What needs to be done
Your output should be the lines below from the one with "1498x469 pixels. Task: Click" through the one with "Given: Navigate to Policies section", copied exactly, pictures excluded.

Dataset entries:
-- Opening Marker --
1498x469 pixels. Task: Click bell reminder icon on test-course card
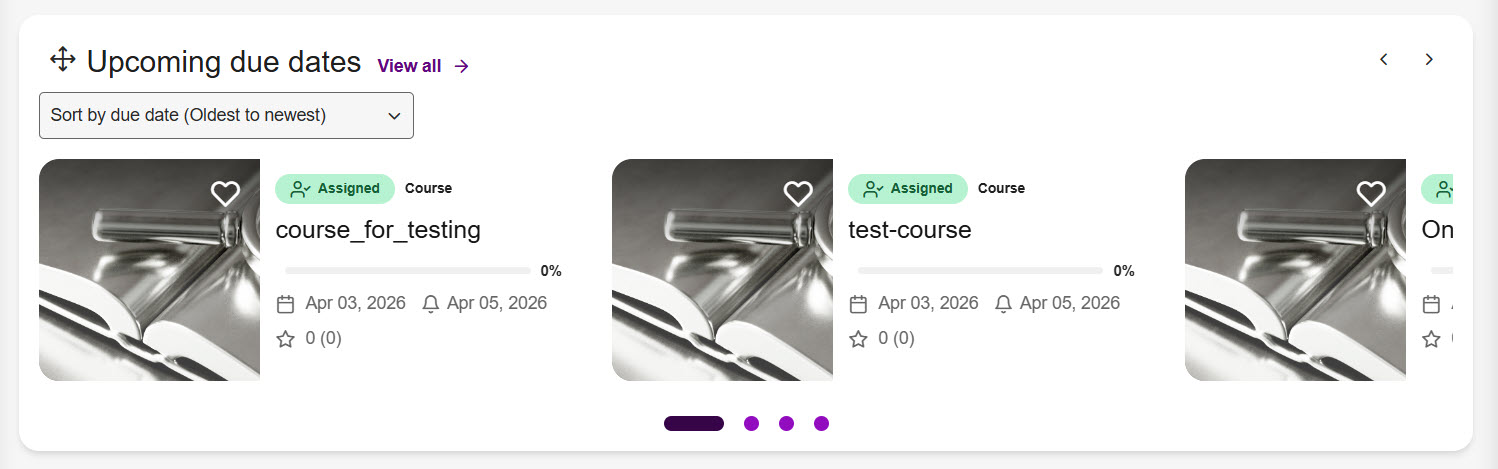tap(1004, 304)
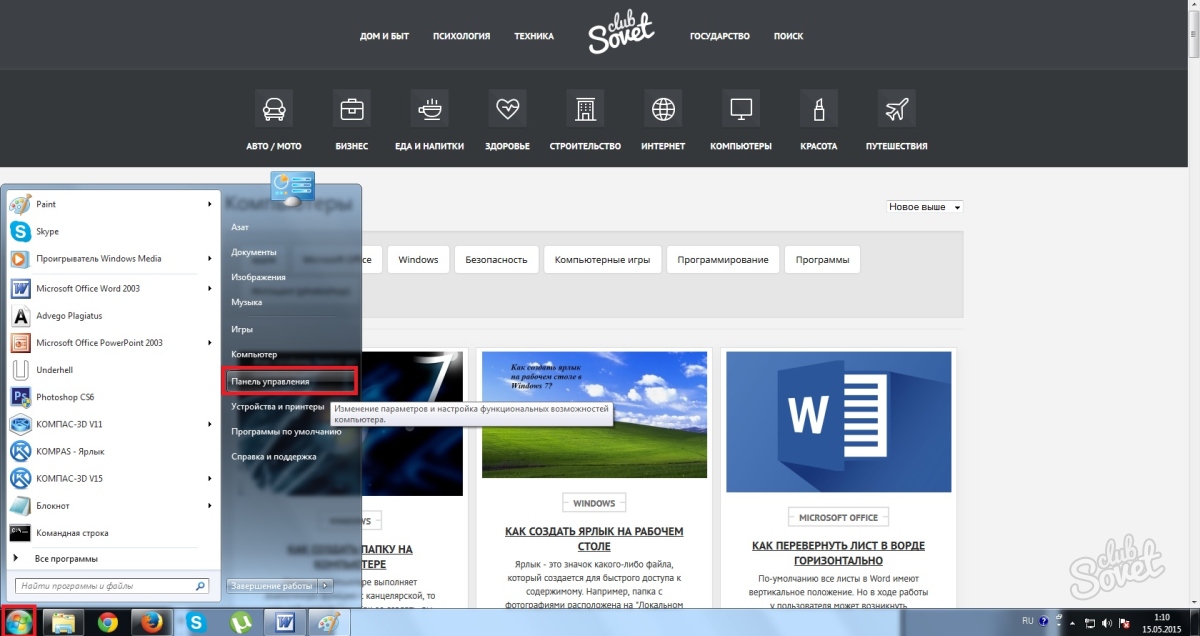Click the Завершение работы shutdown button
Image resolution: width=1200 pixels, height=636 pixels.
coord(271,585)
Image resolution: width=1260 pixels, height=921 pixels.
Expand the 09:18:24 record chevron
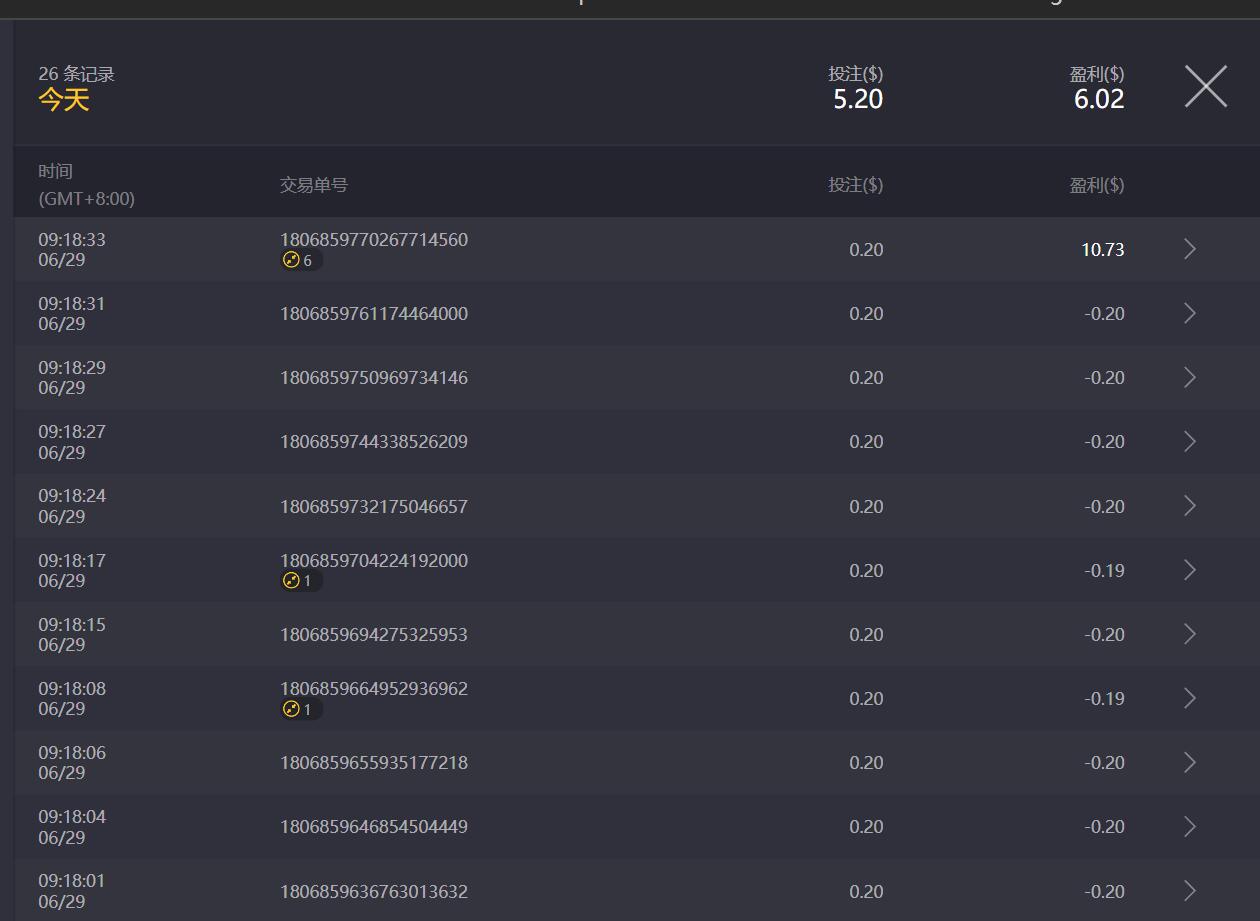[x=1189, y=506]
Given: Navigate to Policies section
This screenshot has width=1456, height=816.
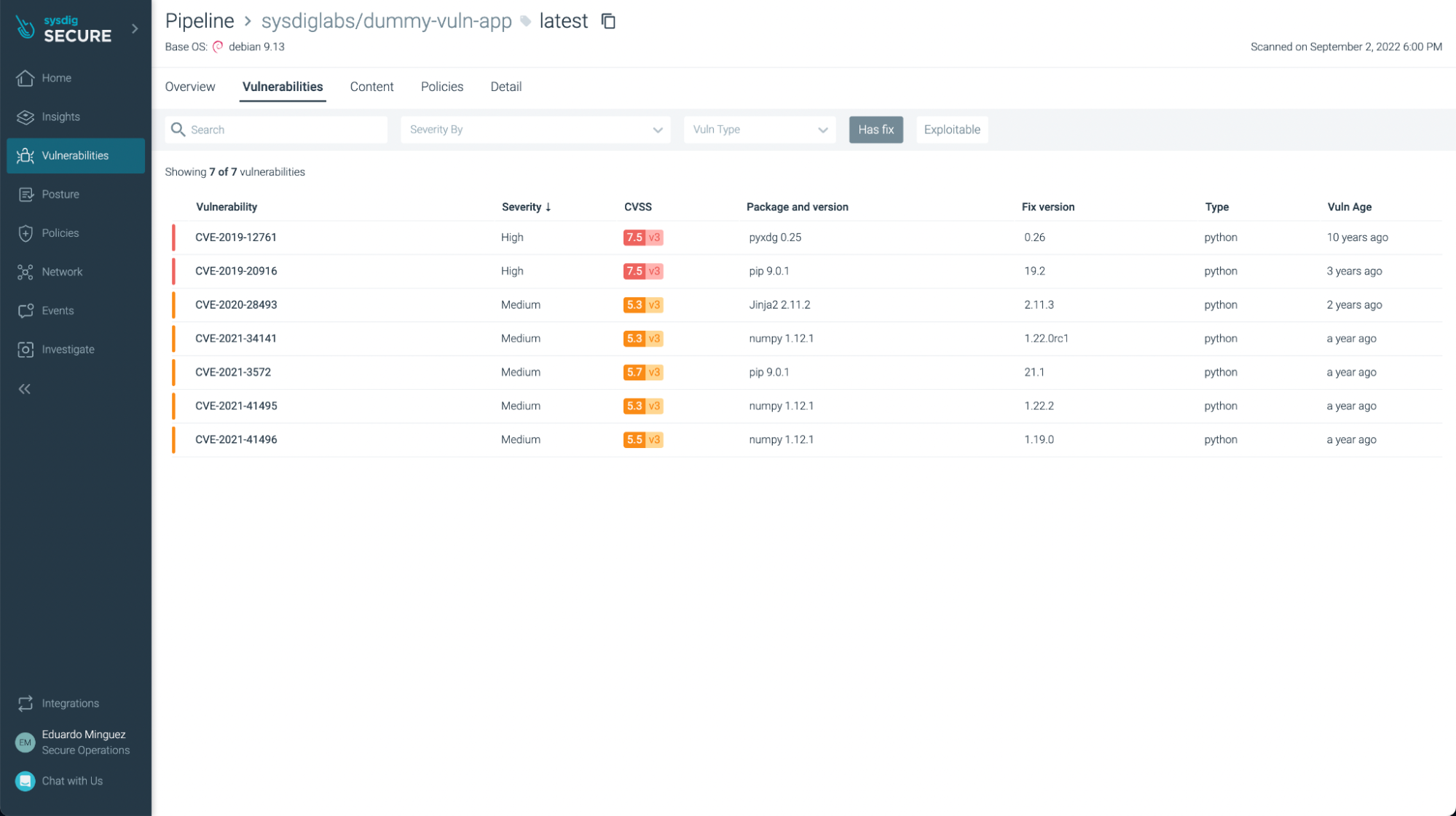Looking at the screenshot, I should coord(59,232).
-- Closing Marker --
-- Opening Marker --
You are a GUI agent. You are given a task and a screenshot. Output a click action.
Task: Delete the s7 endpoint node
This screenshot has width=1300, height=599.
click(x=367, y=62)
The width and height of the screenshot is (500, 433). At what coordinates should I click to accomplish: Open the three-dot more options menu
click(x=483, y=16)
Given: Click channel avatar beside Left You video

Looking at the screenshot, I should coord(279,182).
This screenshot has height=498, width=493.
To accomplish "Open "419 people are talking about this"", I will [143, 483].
-- Closing Marker --
Answer to the exercise
1498x469 pixels. Task: Click bell reminder icon on test-course card
tap(1004, 304)
Click the Завершение работы shutdown button
Image resolution: width=1200 pixels, height=636 pixels.
coord(271,585)
Image resolution: width=1260 pixels, height=921 pixels.
Expand the 09:18:24 record chevron
[x=1189, y=506]
Given: Navigate to Policies section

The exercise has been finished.